§ **Written exercise**
In the hotel forecast excerpt, what 2022 occupancy rate do STR and Tourism Economics now project?

=== Text block ===

STR and Tourism Economics now project an average 2022 U.S.
daily room rate of $148, up from $145 in their previous forecast, issued
in June. The companies also project an occupancy rate of 63 percent, down
from 63.4 percent in the prior forecast.


Inflation remains the key consideration in our ADR discussions, but hotels continue to display strong pricing power.”

STR’s Amanda Hite


The companies project 2022 RevPAR of $93, up from $92 in the
prior projection. The new figure represents an 8 percent increase from 2019.

STR president Amanda Hite in a statement said the firm cut
projected occupancy primarily due to “a slowdown in the economy segment,”
citing inflationary pressures on budget leisure consumers and some travelers
seeking higher service levels. 

As for rate, “Inflation remains the key consideration
in our ADR discussions, but hotels continue to display strong pricing power,”
according to Hite. “There are reasons to be concerned about the economy,
continued challenges around labor and business transient still lagging, but the
hotel industry is on solid footing. U.S. profitability hit a 32-month high in
June, and margins have remained strong although some reduction is likely with
higher staffing levels, wages, and costs.”

=== Information shown ===

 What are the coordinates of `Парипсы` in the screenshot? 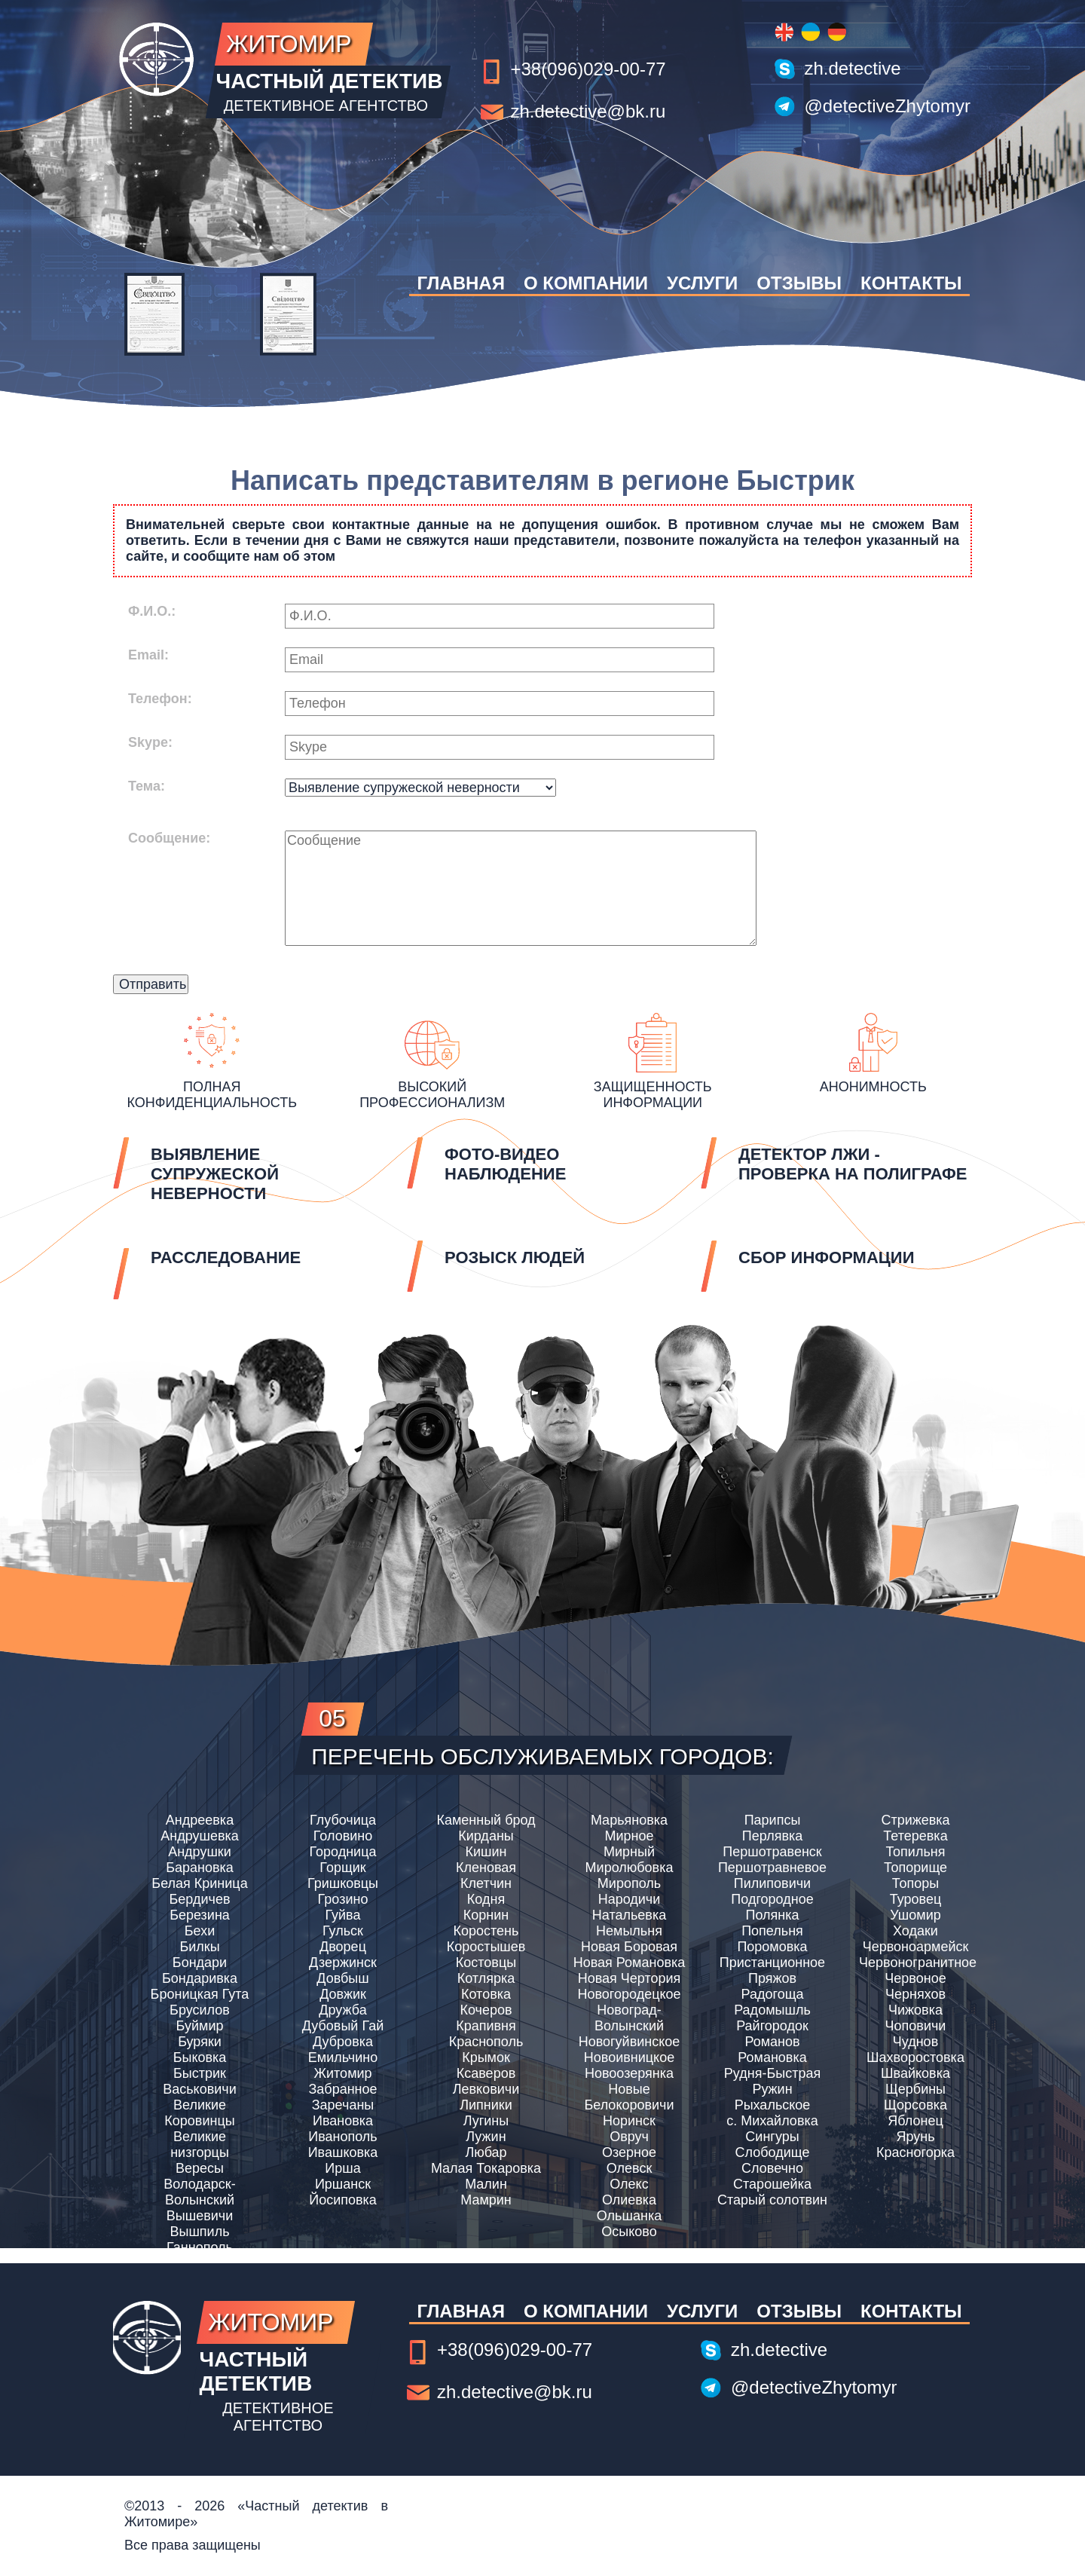 It's located at (772, 1820).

===

§ **Written response**
63 percent